*Aim of the task*
Both the line with "Expand the Your Coach account dropdown" and the line with "Task: Click the 23% RTP badge on Fire Portals" in the records below must appear in the output, along with every line between them, exactly and with nothing added.
┌──
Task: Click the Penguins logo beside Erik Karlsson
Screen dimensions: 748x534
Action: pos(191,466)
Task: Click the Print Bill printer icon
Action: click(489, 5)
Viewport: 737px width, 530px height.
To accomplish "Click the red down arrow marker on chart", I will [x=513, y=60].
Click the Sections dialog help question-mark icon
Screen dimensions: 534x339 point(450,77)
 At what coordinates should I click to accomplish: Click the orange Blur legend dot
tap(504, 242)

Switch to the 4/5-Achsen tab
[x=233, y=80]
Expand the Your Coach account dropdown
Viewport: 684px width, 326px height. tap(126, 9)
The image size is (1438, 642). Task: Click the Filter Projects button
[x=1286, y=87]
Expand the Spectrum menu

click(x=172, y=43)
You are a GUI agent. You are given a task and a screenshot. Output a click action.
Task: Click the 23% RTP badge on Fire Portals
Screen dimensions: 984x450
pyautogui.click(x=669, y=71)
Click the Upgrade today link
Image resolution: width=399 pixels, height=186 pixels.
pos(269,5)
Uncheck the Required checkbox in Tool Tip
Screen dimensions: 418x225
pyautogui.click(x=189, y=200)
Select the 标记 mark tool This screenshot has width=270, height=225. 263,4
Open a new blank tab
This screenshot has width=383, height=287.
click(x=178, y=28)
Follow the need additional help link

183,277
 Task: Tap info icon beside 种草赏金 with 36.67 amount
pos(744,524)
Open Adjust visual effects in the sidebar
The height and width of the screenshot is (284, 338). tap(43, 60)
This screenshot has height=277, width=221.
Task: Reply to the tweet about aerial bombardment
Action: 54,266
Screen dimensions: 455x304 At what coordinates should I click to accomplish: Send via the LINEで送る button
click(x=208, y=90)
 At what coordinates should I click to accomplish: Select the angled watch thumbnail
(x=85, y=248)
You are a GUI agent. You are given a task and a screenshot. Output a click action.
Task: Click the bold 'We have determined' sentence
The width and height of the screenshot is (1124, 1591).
└──
*Exercise response*
Expand the Your Coach account dropdown
Viewport: 684px width, 326px height. tap(126, 9)
The image size is (1438, 642). Task: Click the Filter Projects button
[x=1286, y=87]
Expand the Spectrum menu

click(x=172, y=43)
You are a GUI agent. You are given a task and a screenshot. Output a click action.
Task: Click the 23% RTP badge on Fire Portals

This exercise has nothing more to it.